-¿Y usted qué sabe?
-gritó el viejo con expresión agresiva-. Mis razones tengo para
hacer lo que he hecho. ¿Sabe usted quién soy yo? Pues soy el padre de Conchita, de esa que se llama en el cartel la Franchetti, de la que aplauden con tanto entusiasmo los imbéciles. ¿Qué tal?... ¿Les parece raro que silbe?... También yo he leído los periódicos. ¡Qué modo de mentir! «La hija amantísima... » «El padre querido y feliz...» Mentira, todo mentira. Mi hija ya no es mi hija; es un culebrón, y ese italiano un granuja. Sólo se acuerdan de mí para enviarme una limosna, ¡cómo si el corazón comiera y le contentase el dinero! Yo no tomo un cuarto de ellos; primero morir; prefiero molestar a los amigos.
Ahora sí que era oído el
viejo. Los que le rodeaban sentían hambrienta curiosidad ante una
historia que tan de cerca tocaba a dos celebridades artísticas. Y el
señor López, insultado por todo el público, deseaba
comunicar a alguien su indignación, aunque fuese a los
guardias.
-No tengo más familia que
ésa. Comprendan mi situación. Se crió en mis brazos: la
pobrecita no conoció a su madre. Sacó voz; dijo que quería
ser tiple o morir, y aquí tienen ustedes al bonachón de su padre
decidido a que fuese una celebridad o a morir con ella. Los maestros dijeron:
«¡A Milán!», y allá va el señor López con su niña, después de dimitir su empleo y vender los cuatro terrones heredados de su padre. ¡Válgame Dios, y cuánto he sufrido! ¡Cuánto he trotado antes del début, de maestro en maestro y de empresario en empresario! ¡Qué humillaciones, qué vigilancias para guardar a mi niña y qué privaciones., sí, señores, privaciones, y hasta hambre, cuidadosamente ocultada, para que nada faltase a la señorita!

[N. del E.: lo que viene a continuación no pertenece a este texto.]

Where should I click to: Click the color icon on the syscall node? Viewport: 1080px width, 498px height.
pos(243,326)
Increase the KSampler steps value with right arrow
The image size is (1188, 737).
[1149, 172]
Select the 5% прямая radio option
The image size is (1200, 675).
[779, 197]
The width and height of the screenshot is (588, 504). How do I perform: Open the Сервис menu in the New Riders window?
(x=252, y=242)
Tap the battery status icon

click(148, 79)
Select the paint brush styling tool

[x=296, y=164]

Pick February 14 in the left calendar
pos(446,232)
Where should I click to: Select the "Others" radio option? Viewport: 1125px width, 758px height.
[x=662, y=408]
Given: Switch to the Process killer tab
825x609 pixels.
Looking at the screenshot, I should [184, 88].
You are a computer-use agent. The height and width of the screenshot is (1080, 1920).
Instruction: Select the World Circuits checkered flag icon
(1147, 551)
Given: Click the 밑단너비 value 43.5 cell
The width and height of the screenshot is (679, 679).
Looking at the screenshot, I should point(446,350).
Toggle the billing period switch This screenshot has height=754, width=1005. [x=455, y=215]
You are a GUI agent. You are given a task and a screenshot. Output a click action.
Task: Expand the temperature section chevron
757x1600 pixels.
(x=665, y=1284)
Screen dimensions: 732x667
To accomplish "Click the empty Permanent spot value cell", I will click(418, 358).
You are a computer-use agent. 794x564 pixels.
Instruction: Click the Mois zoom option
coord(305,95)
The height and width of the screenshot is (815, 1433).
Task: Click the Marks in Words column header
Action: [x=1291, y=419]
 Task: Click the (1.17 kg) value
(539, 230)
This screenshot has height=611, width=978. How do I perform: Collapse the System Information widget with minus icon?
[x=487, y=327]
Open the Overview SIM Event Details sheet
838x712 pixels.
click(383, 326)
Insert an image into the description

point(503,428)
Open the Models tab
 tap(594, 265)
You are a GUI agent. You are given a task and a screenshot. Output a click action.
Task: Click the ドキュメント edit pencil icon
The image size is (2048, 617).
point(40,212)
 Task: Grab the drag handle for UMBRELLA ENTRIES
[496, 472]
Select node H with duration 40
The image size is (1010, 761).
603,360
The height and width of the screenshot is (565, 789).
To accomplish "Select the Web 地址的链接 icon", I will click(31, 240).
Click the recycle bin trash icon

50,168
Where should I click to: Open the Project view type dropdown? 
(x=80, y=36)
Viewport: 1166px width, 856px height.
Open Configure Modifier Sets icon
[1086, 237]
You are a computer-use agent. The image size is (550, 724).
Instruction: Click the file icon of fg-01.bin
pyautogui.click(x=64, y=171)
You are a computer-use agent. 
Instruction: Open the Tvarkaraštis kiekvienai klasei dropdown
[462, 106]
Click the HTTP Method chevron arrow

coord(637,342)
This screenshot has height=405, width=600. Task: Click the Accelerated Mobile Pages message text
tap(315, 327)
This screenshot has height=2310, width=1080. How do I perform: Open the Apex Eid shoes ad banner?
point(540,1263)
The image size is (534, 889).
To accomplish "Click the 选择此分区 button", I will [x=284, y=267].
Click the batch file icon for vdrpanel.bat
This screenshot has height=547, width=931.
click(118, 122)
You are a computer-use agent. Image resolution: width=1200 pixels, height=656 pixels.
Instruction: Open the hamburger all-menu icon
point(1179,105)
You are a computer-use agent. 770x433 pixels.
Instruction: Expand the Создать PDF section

Y cuando cantó por fin y comenzó a sonar su nombre, cuando yo me extasiaba ante los resultados de mi sacrificio, llega ese fantasmón de Franchetti, y cantando sobre las tablas dúos y más dúos de amor, acaban por enamoriscarse, y tengo que casar a la niña para que no me ponga mal gesto ni me parta el alma con sus lloros. Ustedes no saben lo que es un matrimonio de cantantes. El egoísmo haciendo gorgoritos. Ni cariño, ni corazón, ni nada; la voz, sólo la voz. Al ladrón de mi yerno le molesté desde el primer momento; tenía celos de mí, quería alejarme para dominar en absoluto a su mujer; y ella, que ama a ese payaso, que cada vez está más unida a él por las ovaciones, dijo que sí a todo. ¡Las exigencias del arte! ¡Su modo de vivir, que no les permite deberes de familia, sino el arte! Estas fueron sus excusas y me enviaron a España; y yo, por reñir con ese farsante, reñí con mi hija. Hasta hoy no los había visto..., señores; llévenme ustedes donde quieran, pero declaro que siempre que pueda vendré a silbar a ese ladrón italiano... He estado enfermo, estoy solo; pues revienta, viejo, como si no tuvieras hija. Tu Conchita no es tuya: es de Franchetti... Pero no, es el arte. Y ahora digo yo: Si el arte consiste en que las hijas olviden a los padres que por ellas se sacrificaron, digo que me futro en el arte, y que más me alegraría encontrarme a mi Concha al entrar en casa remendando mis calcetines.